--- Begin STORED DATA ---
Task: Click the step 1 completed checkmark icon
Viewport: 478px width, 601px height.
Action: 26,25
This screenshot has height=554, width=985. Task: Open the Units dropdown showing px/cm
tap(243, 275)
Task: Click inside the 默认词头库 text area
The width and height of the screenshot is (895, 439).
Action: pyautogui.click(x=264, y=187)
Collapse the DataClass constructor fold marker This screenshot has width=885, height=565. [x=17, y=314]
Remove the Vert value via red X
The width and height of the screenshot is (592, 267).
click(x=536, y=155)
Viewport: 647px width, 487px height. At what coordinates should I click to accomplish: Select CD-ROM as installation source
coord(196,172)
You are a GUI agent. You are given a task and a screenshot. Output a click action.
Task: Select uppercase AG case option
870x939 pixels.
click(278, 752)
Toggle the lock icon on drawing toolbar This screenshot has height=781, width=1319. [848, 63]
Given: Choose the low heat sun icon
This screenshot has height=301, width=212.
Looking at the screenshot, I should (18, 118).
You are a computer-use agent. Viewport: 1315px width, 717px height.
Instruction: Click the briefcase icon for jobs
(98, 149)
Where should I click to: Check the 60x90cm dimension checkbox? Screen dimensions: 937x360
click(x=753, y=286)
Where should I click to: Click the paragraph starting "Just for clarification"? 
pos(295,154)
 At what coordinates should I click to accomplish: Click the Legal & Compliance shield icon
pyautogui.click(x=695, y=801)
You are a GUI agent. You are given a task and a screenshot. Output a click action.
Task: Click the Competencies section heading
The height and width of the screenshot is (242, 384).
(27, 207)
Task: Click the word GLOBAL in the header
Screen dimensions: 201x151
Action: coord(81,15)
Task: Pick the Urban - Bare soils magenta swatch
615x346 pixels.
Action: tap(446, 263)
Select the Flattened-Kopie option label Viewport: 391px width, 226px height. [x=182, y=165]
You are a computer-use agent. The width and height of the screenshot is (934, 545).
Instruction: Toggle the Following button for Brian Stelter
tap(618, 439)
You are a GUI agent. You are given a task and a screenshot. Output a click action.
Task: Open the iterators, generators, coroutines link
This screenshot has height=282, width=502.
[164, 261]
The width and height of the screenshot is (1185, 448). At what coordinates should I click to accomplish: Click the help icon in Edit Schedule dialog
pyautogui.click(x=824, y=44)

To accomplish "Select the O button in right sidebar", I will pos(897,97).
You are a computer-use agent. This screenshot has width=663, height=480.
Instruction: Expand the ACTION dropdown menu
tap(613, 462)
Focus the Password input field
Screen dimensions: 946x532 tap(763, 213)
--- End STORED DATA ---
■ PROBLEM TO WORK ON ■
Please retype all of the items above line for line, exactly as they appear.

■ FINAL ANSWER ■
Task: Click the step 1 completed checkmark icon
Viewport: 478px width, 601px height.
Action: 26,25
This screenshot has height=554, width=985. Task: Open the Units dropdown showing px/cm
tap(243, 275)
Task: Click inside the 默认词头库 text area
The width and height of the screenshot is (895, 439).
Action: pyautogui.click(x=264, y=187)
Collapse the DataClass constructor fold marker This screenshot has width=885, height=565. [x=17, y=314]
Remove the Vert value via red X
The width and height of the screenshot is (592, 267).
click(x=536, y=155)
Viewport: 647px width, 487px height. At what coordinates should I click to accomplish: Select CD-ROM as installation source
coord(196,172)
You are a GUI agent. You are given a task and a screenshot. Output a click action.
Task: Select uppercase AG case option
870x939 pixels.
click(278, 752)
Toggle the lock icon on drawing toolbar This screenshot has height=781, width=1319. [848, 63]
Given: Choose the low heat sun icon
This screenshot has height=301, width=212.
Looking at the screenshot, I should (18, 118).
You are a computer-use agent. Viewport: 1315px width, 717px height.
Instruction: Click the briefcase icon for jobs
(98, 149)
Where should I click to: Check the 60x90cm dimension checkbox? Screen dimensions: 937x360
click(x=753, y=286)
Where should I click to: Click the paragraph starting "Just for clarification"? 
pos(295,154)
 At what coordinates should I click to accomplish: Click the Legal & Compliance shield icon
pyautogui.click(x=695, y=801)
You are a GUI agent. You are given a task and a screenshot. Output a click action.
Task: Click the Competencies section heading
The height and width of the screenshot is (242, 384).
(27, 207)
Task: Click the word GLOBAL in the header
Screen dimensions: 201x151
Action: coord(81,15)
Task: Pick the Urban - Bare soils magenta swatch
615x346 pixels.
Action: tap(446, 263)
Select the Flattened-Kopie option label Viewport: 391px width, 226px height. [x=182, y=165]
You are a computer-use agent. The width and height of the screenshot is (934, 545).
Instruction: Toggle the Following button for Brian Stelter
tap(618, 439)
You are a GUI agent. You are given a task and a screenshot. Output a click action.
Task: Open the iterators, generators, coroutines link
This screenshot has height=282, width=502.
[164, 261]
The width and height of the screenshot is (1185, 448). At what coordinates should I click to accomplish: Click the help icon in Edit Schedule dialog
pyautogui.click(x=824, y=44)

To accomplish "Select the O button in right sidebar", I will pos(897,97).
You are a computer-use agent. This screenshot has width=663, height=480.
Instruction: Expand the ACTION dropdown menu
tap(613, 462)
Focus the Password input field
Screen dimensions: 946x532 tap(763, 213)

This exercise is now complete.